Render the lines of these items as a JSON list of strings, one string per line, starting with the line that contains "The image size" and continuing through the line that contains "(x=180, y=225)", with blank lines and pictures left out.

───── Data ─────

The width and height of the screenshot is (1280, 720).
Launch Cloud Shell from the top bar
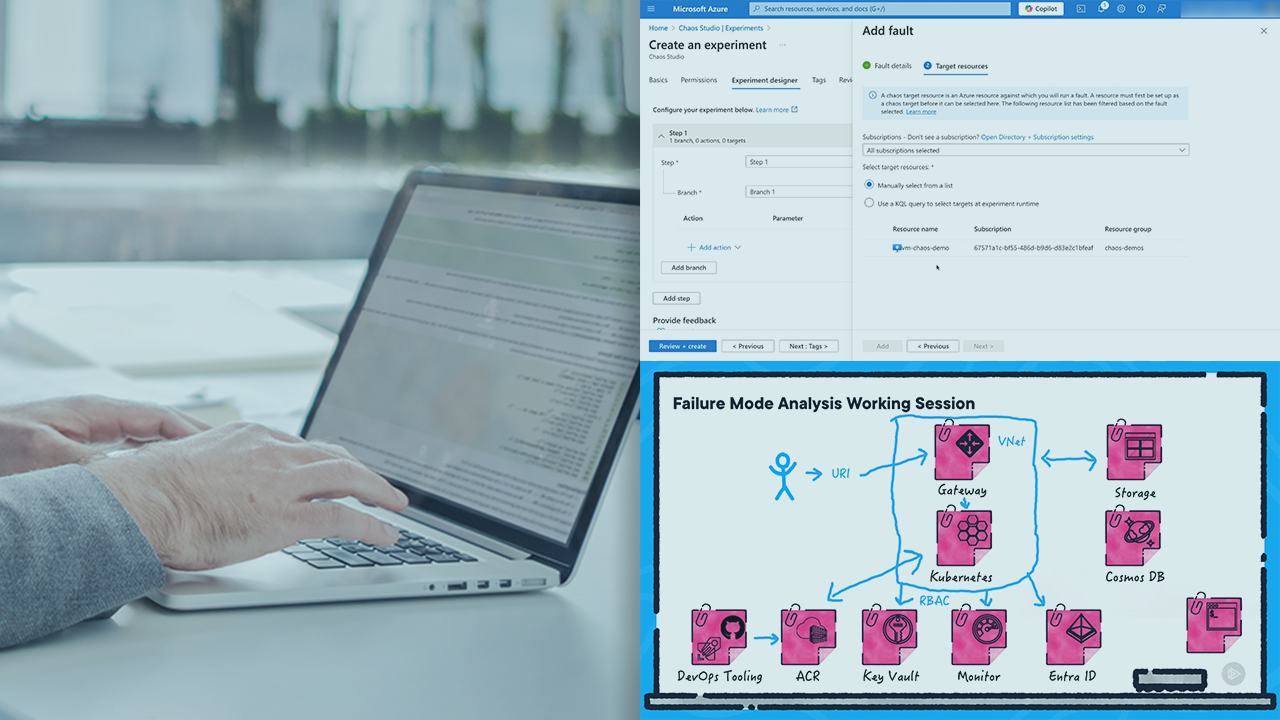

─────
───── Data ─────

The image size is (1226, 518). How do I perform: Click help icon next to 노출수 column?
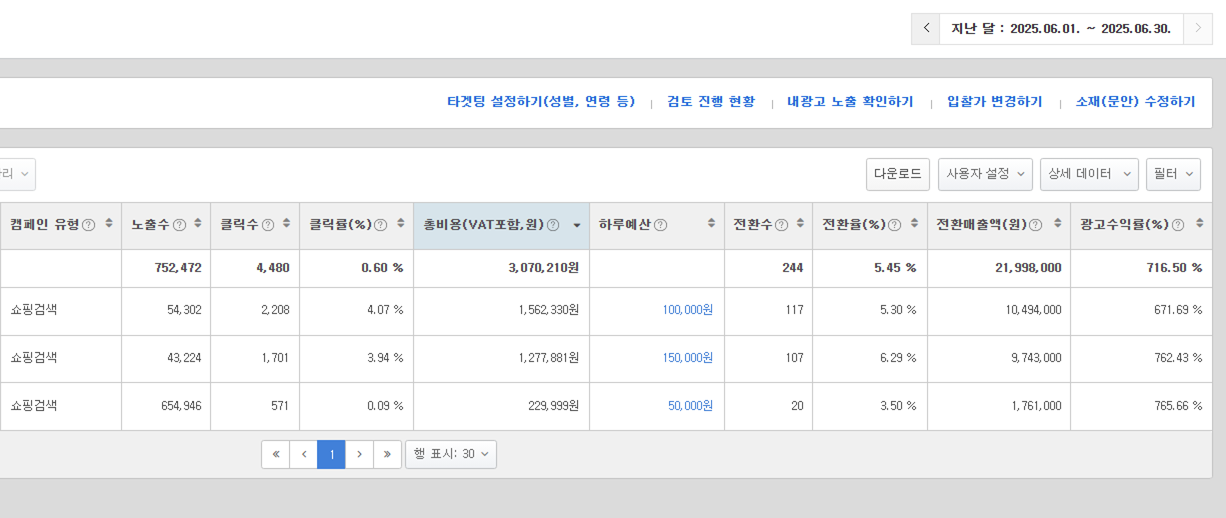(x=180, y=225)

─────
───── Data ─────

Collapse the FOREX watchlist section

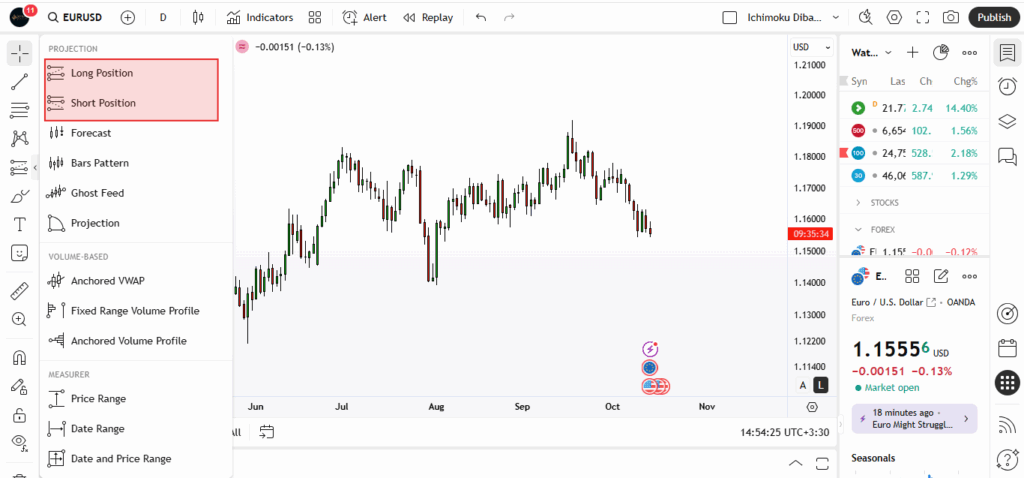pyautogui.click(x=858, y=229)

─────

● **Result of the task**
[
  "The image size is (1226, 518). How do I perform: Click help icon next to 노출수 column?",
  "(x=180, y=225)"
]